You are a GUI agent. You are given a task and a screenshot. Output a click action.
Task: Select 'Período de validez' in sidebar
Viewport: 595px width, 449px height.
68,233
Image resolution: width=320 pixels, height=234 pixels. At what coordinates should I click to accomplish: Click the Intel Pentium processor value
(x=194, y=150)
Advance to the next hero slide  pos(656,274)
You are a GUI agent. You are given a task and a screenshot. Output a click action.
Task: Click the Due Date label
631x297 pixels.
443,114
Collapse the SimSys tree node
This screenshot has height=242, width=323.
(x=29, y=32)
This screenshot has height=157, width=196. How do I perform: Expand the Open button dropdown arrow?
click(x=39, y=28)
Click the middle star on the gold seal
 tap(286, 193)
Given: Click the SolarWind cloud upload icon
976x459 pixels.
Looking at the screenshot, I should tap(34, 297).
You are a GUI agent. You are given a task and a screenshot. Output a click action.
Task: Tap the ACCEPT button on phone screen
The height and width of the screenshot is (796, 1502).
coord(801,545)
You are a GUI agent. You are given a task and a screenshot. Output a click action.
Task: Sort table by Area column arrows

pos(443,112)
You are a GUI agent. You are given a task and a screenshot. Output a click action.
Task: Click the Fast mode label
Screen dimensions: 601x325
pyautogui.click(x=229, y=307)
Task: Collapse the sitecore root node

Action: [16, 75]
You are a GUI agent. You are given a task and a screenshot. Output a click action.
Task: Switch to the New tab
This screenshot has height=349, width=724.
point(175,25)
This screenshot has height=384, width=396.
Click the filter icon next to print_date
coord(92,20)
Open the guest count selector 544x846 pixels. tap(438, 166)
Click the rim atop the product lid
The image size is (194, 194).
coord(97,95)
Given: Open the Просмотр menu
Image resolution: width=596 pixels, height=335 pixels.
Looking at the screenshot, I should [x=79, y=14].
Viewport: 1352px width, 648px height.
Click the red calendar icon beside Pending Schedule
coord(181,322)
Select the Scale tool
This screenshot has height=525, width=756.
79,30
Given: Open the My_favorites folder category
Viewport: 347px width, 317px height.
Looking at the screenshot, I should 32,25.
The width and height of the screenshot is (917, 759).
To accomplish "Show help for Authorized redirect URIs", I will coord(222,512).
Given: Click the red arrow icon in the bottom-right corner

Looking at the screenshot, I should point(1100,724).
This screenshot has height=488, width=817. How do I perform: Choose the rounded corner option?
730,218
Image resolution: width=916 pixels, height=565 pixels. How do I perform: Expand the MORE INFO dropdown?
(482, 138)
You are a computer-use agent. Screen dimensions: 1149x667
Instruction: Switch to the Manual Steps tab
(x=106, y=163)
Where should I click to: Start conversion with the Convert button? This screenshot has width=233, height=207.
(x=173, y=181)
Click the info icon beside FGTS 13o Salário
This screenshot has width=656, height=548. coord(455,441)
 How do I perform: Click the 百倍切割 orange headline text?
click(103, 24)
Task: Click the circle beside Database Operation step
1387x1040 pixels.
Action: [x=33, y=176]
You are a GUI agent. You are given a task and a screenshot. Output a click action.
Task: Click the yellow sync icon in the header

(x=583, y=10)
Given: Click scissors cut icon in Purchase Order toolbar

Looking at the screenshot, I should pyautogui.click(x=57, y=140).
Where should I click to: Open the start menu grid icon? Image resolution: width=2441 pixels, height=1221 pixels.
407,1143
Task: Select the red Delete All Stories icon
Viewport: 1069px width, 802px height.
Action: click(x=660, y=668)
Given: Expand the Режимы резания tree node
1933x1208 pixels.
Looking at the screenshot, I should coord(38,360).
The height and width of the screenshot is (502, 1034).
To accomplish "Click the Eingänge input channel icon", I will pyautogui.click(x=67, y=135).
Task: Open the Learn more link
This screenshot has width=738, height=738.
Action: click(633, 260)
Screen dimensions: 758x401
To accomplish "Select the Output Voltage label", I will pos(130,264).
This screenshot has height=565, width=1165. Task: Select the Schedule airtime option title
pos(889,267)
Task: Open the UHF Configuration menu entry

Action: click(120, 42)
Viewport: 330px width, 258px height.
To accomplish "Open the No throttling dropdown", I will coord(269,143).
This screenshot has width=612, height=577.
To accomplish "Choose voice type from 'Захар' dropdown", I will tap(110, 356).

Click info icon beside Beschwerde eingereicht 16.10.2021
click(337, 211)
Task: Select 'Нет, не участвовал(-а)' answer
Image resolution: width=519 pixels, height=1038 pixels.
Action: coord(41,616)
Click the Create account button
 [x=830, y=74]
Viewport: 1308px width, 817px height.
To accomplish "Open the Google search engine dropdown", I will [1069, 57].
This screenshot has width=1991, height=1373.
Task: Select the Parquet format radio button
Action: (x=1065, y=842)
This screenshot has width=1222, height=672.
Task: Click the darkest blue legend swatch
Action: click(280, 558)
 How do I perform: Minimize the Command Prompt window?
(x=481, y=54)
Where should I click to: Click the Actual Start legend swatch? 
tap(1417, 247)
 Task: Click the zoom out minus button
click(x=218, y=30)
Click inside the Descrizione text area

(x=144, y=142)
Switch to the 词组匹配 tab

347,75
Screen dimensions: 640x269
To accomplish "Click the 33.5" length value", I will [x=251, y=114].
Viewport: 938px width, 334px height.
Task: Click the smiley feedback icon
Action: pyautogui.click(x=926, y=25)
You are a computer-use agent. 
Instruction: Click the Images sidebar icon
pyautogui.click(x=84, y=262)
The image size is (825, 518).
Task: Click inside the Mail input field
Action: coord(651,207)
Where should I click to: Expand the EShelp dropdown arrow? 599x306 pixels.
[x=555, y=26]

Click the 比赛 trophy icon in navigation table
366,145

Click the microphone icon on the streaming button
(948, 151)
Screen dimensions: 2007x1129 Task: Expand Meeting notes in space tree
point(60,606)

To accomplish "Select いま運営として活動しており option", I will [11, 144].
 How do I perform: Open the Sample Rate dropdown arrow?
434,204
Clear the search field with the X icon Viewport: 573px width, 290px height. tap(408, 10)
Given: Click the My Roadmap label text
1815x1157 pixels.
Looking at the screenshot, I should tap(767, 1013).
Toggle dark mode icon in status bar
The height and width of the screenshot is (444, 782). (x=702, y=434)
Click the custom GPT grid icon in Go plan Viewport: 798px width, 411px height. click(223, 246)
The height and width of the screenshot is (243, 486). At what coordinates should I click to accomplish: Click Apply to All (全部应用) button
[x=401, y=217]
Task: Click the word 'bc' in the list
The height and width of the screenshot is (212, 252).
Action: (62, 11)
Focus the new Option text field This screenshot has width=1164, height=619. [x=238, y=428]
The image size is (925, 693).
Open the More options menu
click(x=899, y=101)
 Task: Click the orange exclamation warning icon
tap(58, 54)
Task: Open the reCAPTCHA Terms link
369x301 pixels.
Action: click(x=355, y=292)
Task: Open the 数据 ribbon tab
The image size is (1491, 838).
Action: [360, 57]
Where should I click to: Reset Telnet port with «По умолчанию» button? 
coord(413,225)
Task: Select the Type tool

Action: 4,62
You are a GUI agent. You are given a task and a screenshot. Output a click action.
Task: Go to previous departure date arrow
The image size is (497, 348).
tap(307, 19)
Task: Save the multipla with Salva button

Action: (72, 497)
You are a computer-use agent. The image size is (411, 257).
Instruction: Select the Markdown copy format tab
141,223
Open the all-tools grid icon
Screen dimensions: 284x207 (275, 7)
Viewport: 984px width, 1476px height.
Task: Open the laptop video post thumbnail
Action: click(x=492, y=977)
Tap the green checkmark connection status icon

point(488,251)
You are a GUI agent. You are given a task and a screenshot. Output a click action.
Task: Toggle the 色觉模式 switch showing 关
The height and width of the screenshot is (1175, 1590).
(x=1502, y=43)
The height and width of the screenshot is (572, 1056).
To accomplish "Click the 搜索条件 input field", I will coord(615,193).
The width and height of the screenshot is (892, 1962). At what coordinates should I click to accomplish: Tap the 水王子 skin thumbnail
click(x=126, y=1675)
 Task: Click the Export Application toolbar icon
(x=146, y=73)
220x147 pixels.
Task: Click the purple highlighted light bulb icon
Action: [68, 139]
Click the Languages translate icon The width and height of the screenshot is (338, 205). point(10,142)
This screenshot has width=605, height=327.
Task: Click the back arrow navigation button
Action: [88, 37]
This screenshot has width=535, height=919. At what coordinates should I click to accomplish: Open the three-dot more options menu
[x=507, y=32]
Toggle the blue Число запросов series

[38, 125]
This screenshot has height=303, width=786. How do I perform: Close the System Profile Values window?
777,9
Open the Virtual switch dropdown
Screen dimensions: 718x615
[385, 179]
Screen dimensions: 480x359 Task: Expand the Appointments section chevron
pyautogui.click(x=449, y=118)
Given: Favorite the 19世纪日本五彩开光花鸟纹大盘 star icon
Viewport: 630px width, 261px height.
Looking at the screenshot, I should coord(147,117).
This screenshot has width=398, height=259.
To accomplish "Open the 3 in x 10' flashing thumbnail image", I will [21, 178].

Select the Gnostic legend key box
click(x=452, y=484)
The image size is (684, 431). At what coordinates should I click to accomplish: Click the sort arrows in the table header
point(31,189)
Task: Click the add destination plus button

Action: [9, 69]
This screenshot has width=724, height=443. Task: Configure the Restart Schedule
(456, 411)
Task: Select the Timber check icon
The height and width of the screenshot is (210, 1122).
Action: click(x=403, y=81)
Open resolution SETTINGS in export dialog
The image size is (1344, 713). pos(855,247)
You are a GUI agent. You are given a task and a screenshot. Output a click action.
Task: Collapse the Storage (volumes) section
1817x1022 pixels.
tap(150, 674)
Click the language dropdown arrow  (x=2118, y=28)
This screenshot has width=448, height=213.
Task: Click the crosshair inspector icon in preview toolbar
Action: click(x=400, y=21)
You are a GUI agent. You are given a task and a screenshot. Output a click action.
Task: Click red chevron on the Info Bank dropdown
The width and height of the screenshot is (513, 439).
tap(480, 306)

______________________________

▸ **TASK REQUIREMENTS**
Copy the rows above exactly, starting with the line that contains "Focus the new" and ending with the line that contains "Action: [360, 57]", including both of those lines.

▸ **WRITTEN SOLUTION**
Focus the new Option text field This screenshot has width=1164, height=619. [x=238, y=428]
The image size is (925, 693).
Open the More options menu
click(x=899, y=101)
 Task: Click the orange exclamation warning icon
tap(58, 54)
Task: Open the reCAPTCHA Terms link
369x301 pixels.
Action: click(x=355, y=292)
Task: Open the 数据 ribbon tab
The image size is (1491, 838).
Action: [360, 57]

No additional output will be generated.